**Work task:**
Each record must be returned exactly, apart from the pictures, which stay out.
___ Record set
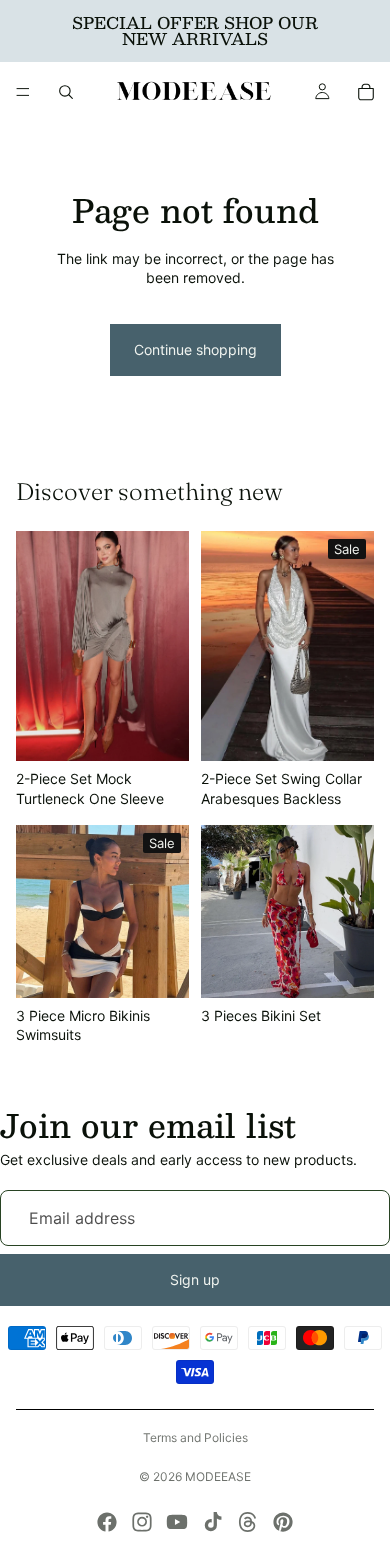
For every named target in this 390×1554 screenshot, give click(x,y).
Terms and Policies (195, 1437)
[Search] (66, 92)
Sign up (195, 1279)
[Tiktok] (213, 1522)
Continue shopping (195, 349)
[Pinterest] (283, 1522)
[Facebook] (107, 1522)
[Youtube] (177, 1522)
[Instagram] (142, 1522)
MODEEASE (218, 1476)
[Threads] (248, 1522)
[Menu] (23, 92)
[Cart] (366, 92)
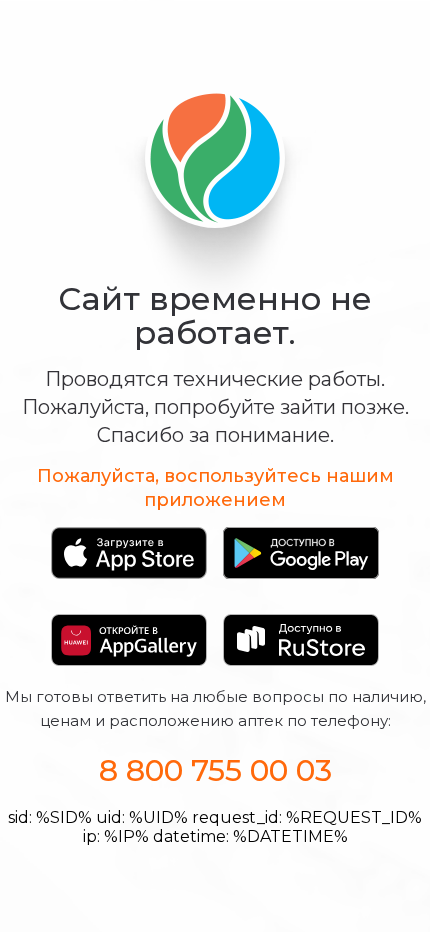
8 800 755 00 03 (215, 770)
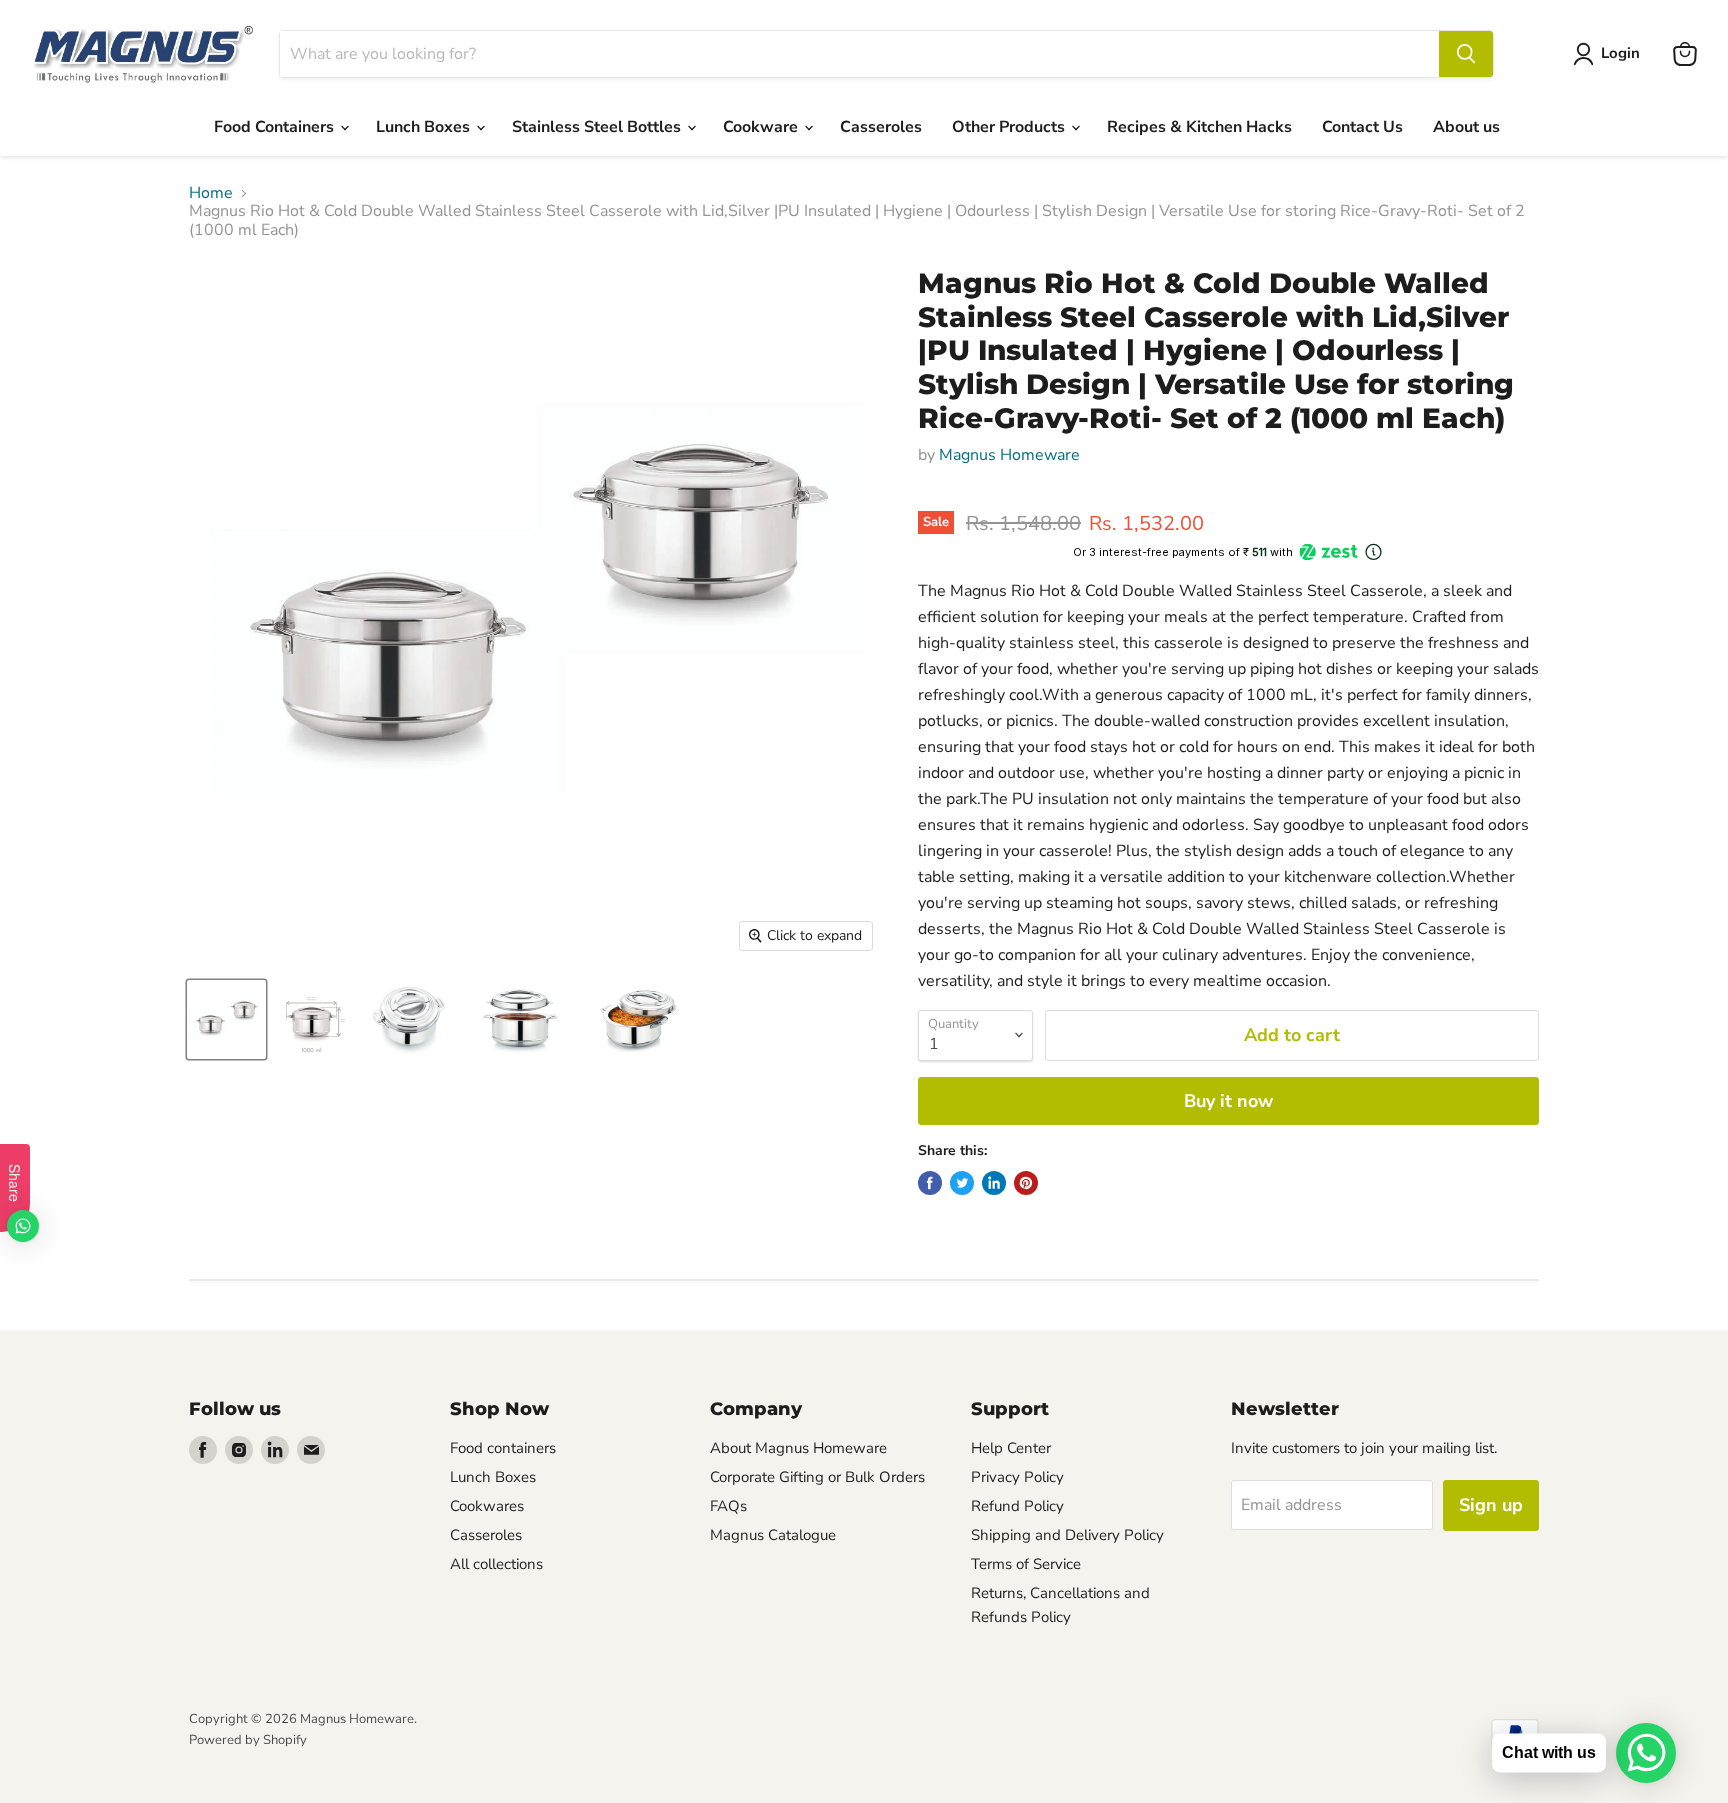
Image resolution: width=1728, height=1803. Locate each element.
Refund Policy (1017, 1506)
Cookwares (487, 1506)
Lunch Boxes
______
**Solution for this task:**
For every named target in this 390×1554 screenshot, give click(x,y).
Terms and Policies (195, 1437)
[Search] (66, 92)
Sign up (195, 1279)
[Tiktok] (213, 1522)
Continue shopping (195, 349)
[Pinterest] (283, 1522)
[Facebook] (107, 1522)
[Youtube] (177, 1522)
[Instagram] (142, 1522)
MODEEASE (218, 1476)
[Threads] (248, 1522)
[Menu] (23, 92)
[Cart] (366, 92)
8 800 755 00 03 (215, 770)
Image resolution: width=1728, height=1803. Locate each element.
Refund Policy (1017, 1506)
Cookwares (487, 1506)
Lunch Boxes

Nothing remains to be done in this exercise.